**Text under study:**

Published On: 01.11.16 | 

By: Solomon Crenshaw Jr.

Dabo Swinney has earned Clemson fans in the heart of Crimson Tide country

Jason Miller Ellis McCartney Feature

Jason Miller, left, and Ellis McCartney consider Ervil Sweeney their father and themselves step-brothers to Dabo Swinney. (Solomon Crenshaw Jr./Alabama NewsCenter)

Jason Miller doesn’t usually wear college sports caps and shirts when he goes on service calls for Alabaster’s M&M Hardware. He made an exception the past week with the National Championship Game coming up and has drawn curious looks from his customers.

“Oh, my goodness,” Miller said, recalling the reaction to him wearing a Clemson T-shirt and cap. “You’re wearing this in Alabama country?”

Nick Saban leads Alabama into the title game at 7:30 tonight on ESPN against No. 1 Clemson. And even though Tigers coach Dabo Swinney is a former Tide player and assistant coach, he gets little love from fans in these parts. Even folks who know him as a Pelham native are at best split in their support.

But members of the M&M Hardware family lean totally toward the Atlantic Coast Conference team from South Carolina, even though they are usually Tide fans themselves.

“We’re gonna be pulling for the orange team,” said Ellis McCartney, who calls himself Swinney’s step-brother. “We’re Alabama fans until something like this happens and then we’re going to pull for him.”

As McCartney spoke, his wife, Tonya, walked in wearing a Clemson T-shirt. She was the picture of a fan with a split personality as she carried a houndstooth purse, wallet and cellphone.

[Records contained in a dataset]
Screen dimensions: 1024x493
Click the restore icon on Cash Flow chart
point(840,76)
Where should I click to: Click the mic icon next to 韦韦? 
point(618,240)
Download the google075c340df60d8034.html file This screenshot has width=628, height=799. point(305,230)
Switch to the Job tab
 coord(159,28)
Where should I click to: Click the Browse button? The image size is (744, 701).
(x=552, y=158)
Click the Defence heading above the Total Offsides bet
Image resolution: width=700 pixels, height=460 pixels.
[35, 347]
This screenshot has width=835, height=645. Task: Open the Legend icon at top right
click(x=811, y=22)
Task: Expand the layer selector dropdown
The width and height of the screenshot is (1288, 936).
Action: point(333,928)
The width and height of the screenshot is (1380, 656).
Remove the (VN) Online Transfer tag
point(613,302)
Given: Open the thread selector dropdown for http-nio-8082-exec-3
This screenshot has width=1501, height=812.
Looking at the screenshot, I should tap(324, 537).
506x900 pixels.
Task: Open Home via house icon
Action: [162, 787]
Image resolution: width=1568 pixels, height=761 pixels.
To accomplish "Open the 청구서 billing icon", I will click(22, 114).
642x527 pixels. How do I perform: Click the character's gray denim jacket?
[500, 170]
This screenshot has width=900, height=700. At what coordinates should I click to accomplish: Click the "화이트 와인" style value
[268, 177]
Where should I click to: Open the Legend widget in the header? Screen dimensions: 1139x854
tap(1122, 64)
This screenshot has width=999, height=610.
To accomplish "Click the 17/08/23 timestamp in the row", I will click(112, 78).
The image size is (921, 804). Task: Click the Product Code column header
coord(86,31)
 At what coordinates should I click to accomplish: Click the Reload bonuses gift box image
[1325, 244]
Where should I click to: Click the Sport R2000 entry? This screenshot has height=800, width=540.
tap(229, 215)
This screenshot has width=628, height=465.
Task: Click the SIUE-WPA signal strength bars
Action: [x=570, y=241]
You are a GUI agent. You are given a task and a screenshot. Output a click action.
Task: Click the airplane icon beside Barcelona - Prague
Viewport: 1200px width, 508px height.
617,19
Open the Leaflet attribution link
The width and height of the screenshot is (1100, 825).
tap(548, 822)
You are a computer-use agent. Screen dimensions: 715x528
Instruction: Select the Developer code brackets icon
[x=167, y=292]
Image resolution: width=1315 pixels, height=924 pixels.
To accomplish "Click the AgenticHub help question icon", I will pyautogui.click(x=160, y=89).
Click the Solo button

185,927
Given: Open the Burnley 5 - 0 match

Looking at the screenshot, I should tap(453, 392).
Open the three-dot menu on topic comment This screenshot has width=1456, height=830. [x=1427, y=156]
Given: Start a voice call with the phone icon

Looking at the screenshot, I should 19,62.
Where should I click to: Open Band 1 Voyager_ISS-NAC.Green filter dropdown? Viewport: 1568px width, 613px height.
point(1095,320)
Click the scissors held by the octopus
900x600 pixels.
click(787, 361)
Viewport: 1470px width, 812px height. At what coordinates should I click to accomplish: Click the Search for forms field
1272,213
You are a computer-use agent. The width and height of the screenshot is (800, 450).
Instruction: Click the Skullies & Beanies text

**Explore the material:**
[A] In the article about Clemson fans in Alabama, rewrite the paragraph beginning "Nick Saban leads Alabama" as a shorter list that keeps its main facts.
[B] Please explain, in one to three sentences and using the article, why Jason Miller made an exception to his usual habit on service calls this past week.

**Answers by item:**
[A]
- Nick Saban's Alabama plays No. 1 Clemson for the title at 7:30 tonight on ESPN.
- Clemson coach Dabo Swinney once played and coached as an assistant for the Tide.
- He still gets little love from local fans.
- Even people who know him as a Pelham native are at best split in their support.

[B] Miller doesn't usually wear college sports caps and shirts on service calls for Alabaster's M&M Hardware. He made an exception because the National Championship Game was coming up, so he wore a Clemson T-shirt and cap.